*** Opening of Records ***

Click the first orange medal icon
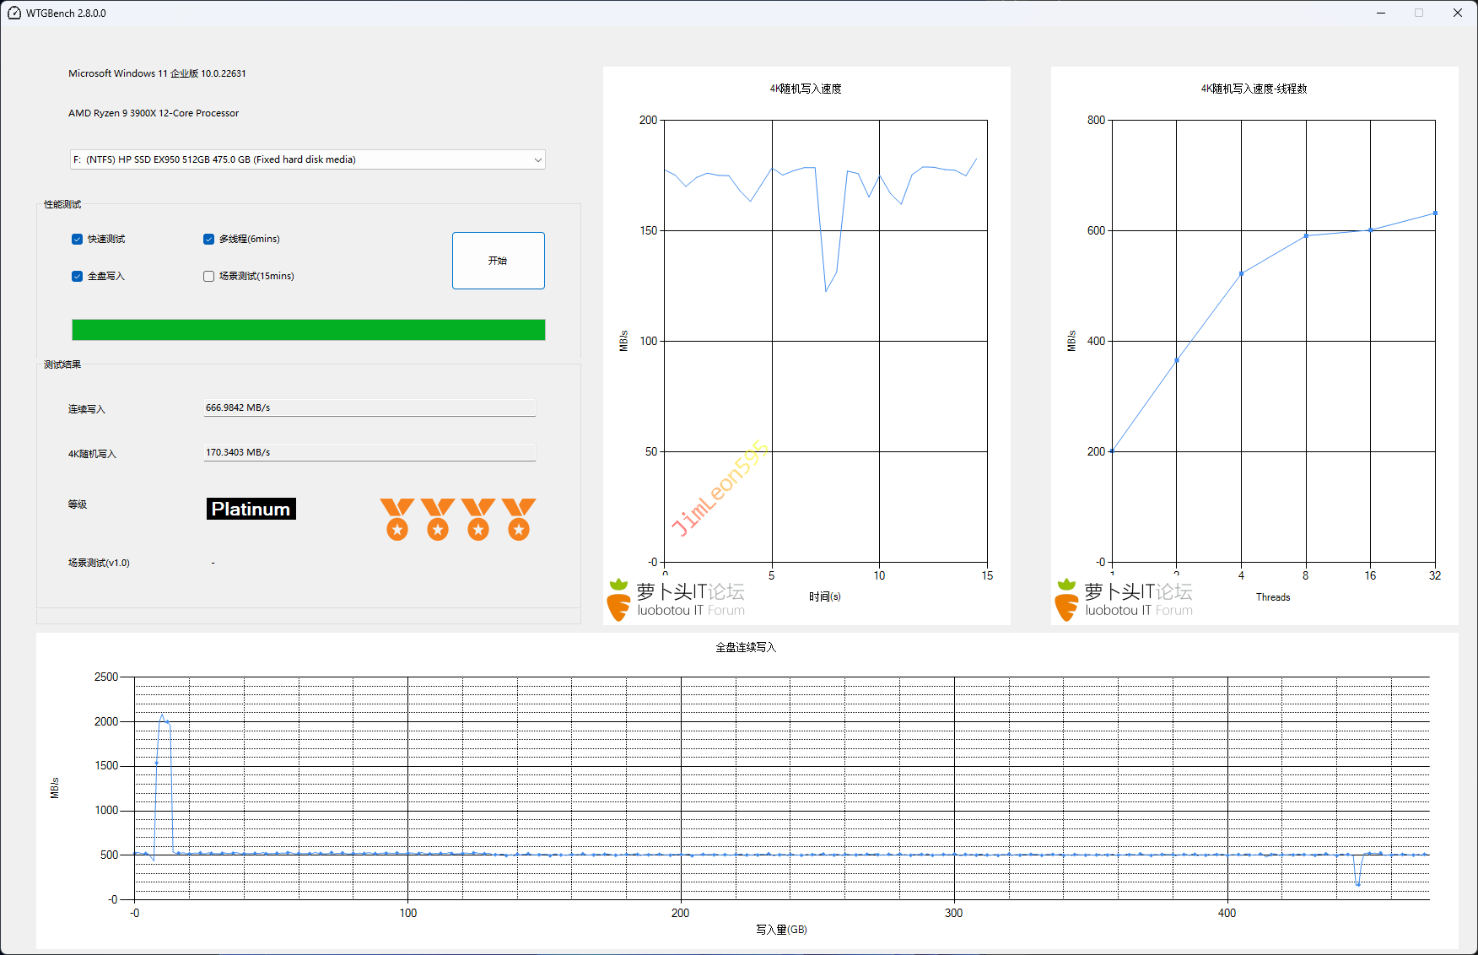Image resolution: width=1478 pixels, height=955 pixels. pyautogui.click(x=396, y=518)
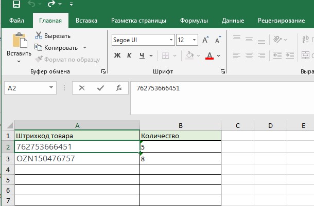Screen dimensions: 314x206
Task: Click the Save icon in quick access toolbar
Action: (x=16, y=5)
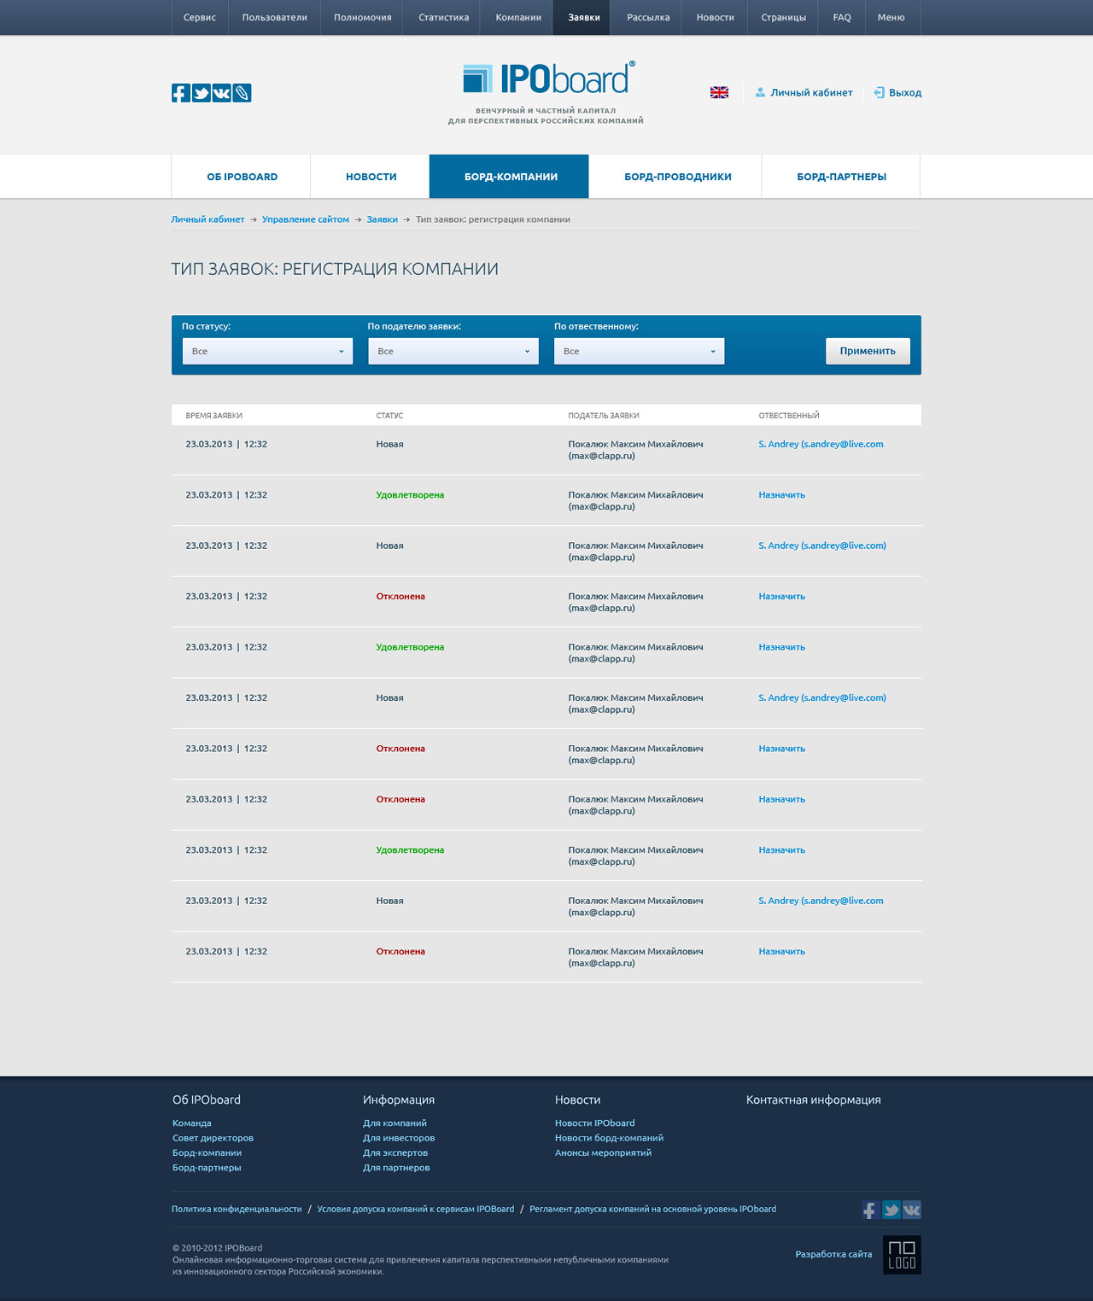1093x1301 pixels.
Task: Click "Управление сайтом" in the breadcrumb
Action: click(x=306, y=219)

*** Close of Records ***

Problem details:
The required output is each line of the entries that contains the word "Action".

Reply to the exercise:
Action: (x=16, y=5)
Action: click(x=306, y=219)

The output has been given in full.